* **Goal of the exercise**
For the material that follows, state how many lines contain the word "click", and add nothing.

* **Data in this exercise**
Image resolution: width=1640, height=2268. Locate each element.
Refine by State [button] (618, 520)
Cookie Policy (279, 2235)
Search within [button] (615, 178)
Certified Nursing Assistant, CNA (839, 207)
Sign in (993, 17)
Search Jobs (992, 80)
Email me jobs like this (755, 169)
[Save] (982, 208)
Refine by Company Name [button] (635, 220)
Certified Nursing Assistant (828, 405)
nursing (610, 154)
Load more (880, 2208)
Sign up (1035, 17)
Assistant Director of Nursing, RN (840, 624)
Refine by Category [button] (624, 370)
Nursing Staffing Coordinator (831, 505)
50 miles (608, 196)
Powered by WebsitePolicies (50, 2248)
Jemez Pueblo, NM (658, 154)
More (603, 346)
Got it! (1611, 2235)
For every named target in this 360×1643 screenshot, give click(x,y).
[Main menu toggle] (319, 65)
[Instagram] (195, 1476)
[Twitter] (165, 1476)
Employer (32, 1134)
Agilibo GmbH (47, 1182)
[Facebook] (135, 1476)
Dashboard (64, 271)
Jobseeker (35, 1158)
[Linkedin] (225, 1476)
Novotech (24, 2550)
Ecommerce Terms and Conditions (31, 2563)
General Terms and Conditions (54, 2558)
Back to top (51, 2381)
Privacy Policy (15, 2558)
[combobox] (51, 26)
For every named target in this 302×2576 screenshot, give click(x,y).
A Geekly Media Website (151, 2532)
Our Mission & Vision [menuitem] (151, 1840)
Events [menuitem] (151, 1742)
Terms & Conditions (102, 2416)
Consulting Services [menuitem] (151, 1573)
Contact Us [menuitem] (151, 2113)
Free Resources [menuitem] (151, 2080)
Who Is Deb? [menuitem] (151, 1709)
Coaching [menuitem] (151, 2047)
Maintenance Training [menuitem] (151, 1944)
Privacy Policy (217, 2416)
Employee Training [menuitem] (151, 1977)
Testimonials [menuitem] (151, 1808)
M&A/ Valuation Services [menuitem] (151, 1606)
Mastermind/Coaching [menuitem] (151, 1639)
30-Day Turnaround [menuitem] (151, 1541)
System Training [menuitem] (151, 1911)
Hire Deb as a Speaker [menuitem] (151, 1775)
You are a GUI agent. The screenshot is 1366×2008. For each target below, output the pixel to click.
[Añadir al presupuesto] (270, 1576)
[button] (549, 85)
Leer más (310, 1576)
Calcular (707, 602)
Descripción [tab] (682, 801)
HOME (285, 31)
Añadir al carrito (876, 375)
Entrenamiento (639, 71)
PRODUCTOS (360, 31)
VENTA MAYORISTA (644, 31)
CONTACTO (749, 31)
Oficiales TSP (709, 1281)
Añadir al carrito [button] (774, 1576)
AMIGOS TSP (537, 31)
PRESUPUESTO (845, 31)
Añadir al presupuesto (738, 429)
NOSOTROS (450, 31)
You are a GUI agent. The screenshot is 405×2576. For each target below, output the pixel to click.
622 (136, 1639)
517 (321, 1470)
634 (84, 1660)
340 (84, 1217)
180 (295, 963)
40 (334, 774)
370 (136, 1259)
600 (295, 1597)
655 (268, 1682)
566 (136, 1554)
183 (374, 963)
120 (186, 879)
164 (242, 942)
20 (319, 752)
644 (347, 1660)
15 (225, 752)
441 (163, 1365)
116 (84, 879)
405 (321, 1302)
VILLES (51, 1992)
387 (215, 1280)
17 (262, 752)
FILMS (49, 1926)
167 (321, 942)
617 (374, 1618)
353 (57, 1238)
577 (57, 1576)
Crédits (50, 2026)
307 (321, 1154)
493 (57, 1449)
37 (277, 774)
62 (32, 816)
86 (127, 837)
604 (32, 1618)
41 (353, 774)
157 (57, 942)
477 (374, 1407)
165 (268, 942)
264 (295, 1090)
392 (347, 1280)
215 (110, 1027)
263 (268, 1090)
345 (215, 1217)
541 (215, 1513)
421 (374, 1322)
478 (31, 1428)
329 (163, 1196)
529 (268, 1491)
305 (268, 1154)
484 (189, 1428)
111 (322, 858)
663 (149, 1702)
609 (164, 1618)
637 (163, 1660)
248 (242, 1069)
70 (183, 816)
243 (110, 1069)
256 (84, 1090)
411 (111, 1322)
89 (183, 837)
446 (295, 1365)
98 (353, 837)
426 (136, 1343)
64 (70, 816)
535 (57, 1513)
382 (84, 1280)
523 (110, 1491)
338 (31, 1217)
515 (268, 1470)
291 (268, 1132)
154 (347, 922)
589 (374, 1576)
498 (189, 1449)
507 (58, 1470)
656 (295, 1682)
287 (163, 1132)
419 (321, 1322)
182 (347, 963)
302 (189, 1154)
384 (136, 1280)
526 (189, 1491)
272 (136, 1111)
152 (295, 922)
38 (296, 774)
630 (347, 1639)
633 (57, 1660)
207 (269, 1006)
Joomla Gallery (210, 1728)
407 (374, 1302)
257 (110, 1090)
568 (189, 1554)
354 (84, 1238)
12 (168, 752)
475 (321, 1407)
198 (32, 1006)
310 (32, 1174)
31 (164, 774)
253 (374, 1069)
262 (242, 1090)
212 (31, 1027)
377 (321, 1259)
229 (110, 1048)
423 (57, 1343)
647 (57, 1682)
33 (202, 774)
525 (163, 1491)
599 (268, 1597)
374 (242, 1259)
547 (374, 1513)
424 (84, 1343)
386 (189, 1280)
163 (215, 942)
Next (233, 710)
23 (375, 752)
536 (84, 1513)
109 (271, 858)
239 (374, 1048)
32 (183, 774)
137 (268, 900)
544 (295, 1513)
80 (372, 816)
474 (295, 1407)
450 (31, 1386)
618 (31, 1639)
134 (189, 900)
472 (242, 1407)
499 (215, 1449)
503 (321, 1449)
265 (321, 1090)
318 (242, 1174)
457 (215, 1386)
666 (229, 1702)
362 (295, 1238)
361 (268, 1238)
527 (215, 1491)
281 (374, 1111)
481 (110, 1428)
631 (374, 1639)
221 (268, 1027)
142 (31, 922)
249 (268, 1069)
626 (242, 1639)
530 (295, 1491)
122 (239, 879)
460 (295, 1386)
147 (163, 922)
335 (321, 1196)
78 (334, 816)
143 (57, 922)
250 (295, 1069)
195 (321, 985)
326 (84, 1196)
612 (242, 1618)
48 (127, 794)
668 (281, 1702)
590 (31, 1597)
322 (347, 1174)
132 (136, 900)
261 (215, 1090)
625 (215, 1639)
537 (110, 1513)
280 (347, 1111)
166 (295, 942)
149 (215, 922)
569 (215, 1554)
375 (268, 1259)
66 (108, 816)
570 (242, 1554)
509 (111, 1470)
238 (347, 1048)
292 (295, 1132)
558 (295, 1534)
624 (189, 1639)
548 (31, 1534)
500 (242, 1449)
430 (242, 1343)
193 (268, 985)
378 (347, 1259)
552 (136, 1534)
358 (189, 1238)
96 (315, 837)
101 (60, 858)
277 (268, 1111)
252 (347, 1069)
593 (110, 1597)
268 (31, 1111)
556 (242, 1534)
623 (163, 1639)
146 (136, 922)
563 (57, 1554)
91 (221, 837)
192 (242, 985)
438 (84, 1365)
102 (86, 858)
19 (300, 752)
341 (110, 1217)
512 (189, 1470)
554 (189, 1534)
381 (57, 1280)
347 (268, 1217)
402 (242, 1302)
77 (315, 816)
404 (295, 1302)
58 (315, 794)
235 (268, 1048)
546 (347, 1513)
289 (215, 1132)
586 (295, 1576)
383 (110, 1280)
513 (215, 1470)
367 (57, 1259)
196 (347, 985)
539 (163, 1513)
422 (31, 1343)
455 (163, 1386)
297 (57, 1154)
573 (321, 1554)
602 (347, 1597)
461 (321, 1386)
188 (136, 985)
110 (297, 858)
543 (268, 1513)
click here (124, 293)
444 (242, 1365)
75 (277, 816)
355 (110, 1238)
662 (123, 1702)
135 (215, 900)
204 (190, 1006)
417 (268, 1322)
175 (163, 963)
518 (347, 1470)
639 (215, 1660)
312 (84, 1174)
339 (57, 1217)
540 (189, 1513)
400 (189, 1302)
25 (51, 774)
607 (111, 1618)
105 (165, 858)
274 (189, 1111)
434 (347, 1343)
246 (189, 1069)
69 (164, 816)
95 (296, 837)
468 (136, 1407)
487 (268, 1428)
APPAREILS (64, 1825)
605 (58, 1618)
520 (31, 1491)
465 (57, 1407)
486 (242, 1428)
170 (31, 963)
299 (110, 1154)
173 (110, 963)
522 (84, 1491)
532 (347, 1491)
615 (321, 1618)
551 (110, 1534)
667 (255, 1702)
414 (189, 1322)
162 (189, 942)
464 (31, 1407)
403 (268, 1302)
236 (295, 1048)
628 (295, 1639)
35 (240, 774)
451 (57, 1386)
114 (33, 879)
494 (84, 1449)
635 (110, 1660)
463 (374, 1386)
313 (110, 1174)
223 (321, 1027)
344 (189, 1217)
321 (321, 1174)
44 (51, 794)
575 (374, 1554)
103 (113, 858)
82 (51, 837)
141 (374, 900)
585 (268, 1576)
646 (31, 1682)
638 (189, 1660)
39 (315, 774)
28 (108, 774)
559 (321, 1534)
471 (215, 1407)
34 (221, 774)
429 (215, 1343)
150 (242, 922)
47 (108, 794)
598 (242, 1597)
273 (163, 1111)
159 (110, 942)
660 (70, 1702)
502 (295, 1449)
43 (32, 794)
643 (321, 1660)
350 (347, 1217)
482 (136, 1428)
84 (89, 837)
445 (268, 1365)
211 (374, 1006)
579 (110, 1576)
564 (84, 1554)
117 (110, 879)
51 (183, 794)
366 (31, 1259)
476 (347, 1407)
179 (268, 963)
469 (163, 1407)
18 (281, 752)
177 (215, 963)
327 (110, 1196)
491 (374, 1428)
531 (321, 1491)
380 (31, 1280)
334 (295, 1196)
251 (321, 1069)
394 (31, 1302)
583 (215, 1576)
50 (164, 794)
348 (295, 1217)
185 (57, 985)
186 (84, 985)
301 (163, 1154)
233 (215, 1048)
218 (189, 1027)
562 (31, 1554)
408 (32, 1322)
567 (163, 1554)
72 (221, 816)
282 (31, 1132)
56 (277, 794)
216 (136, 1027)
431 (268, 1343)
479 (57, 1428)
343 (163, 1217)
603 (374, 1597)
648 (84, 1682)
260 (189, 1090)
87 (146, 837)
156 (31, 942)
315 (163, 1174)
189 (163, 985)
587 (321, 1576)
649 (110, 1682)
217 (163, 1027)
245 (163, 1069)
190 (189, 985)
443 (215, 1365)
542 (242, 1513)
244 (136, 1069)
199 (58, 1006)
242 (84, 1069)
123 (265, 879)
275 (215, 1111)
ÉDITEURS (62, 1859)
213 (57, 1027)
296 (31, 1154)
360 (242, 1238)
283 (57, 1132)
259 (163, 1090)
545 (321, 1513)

* **Completed exercise**
5